Indeed, the women's pro game is slower than many a high-school game. Fans won't see defenses that swarm to the ball or exhibit good form tackling. There are also likely to be few displays of superhuman feats, such as the incredible diving interception Dre Bly made in St. Louis Rams NFL season opener or the 90-yard punt during the first "Monday Night Football" game of the season. In the Lightning's game against the Cougars, there were three fumbles, one interception and two penalties in the first four minutes of the game. In the Lightning's game against the Tennessee Heat, Orlando was penalized more than 120 yards.
Of course, women aren't as skilled at football as men because they have had no playground, high-school or college leagues in which to develop. "There needs to be a feeder system," says Mary Jo Kane, the director of the Tucker Center for Research on Girls & Women in Sport at the University of Minnesota. "There need to be girls playing football their whole [school] careers."
But even if women become as skilled as men on the field, why should men watch? Why would men turn their allegiance from male teams they more readily identify with? These are important questions because it is men who are more likely to watch sports. According to Wenner's analysis, 20 percent of men consider themselves hard-core sports fans. But only four percent of females regard themselves as committed.

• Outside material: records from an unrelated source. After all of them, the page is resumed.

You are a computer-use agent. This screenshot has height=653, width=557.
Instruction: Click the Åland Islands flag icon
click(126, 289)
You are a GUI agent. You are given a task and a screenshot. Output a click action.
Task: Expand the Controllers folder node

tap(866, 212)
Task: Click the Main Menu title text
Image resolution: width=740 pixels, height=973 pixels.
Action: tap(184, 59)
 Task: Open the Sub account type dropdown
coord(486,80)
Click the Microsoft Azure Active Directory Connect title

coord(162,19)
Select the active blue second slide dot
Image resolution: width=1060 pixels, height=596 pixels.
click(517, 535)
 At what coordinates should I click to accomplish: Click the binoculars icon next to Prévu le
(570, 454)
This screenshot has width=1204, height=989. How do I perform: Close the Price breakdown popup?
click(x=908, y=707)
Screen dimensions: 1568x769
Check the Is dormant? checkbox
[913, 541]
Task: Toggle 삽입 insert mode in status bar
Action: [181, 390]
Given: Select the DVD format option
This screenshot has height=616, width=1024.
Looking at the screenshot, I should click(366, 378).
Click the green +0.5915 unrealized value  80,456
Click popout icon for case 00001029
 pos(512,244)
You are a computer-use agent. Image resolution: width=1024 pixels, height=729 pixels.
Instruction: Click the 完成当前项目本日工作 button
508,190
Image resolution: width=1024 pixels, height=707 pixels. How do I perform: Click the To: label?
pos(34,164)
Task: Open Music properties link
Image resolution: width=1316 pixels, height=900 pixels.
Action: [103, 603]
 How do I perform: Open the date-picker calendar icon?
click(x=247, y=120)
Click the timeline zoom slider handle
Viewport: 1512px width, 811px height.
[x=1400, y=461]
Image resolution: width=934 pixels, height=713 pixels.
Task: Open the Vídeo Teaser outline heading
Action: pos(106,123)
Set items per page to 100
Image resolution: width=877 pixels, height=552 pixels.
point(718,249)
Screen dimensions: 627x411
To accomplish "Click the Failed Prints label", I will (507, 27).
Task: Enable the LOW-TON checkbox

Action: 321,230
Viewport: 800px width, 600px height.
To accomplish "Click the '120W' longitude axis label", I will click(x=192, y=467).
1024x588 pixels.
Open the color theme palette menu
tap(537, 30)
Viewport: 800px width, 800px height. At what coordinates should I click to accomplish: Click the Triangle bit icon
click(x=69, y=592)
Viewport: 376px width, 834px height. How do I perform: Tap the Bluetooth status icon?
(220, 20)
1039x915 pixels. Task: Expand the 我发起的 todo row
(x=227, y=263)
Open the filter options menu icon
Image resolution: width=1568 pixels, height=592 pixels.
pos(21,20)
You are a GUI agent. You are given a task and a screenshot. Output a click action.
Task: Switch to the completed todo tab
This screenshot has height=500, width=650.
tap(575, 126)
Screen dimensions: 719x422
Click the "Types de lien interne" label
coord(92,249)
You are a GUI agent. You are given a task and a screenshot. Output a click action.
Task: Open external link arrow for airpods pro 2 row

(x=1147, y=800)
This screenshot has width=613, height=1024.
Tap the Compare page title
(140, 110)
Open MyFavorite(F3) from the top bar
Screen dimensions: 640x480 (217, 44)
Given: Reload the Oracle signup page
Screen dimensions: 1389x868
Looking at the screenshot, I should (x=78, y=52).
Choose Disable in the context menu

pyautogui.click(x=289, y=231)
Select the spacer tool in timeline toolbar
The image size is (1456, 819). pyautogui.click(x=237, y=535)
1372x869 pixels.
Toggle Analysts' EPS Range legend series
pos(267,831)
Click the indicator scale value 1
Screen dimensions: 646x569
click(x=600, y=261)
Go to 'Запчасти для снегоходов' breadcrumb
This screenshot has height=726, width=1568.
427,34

Players and managers of women's pro football offer rather vague answers to questions about fan demographics. "There are more women in the world than men," says Wayne Bass, the Fury's general manager. "If we can attract women to the sport, then we'll have a league greater than anything seen so far."
So the league needs to attract mostly women spectators?
Not necessarily, Bass says, arguing that anybody with $10 can get into a Fury game.
According to Shatoya Coogle, a Lightning linebacker, men should attend games to learn that women, too, can play ball: "Men don't think we can play football. That's supposed to be the reason [they] come to games."
But after they see one game, why would males return?
"Because we're women," she says.
Is that good enough for most men? Probably not. What most men want to see is not only great hitting but also courage, precision and execution. "If there was excitement, I'd watch," says Walt Smith, a patron of Smokey Bones Restaurant, the evening of the Lightning's final after-game party. "But they might have to change the rules to somehow make it more exciting. The XFL promised more excitement. But they didn't deliver what I'd thought they'd deliver. It wasn't much different than the NFL."
Still, the desire to be part of something big can be very intoxicating to those who champion women's pro football. For example, John Clow, owner of the Jacksonville Dixie Blues, claims that his team is worth $250,000, although it isn't clear how his WAFL team will ever earn a quarter-million dollars.
Anybody loony enough to pay that price for a team should take a breath and realize that women's football is still a long way away from its main goal: sponsorships and endorsements from the NFL. For women's football to make it in America, it's up to the sisters to do it for themselves.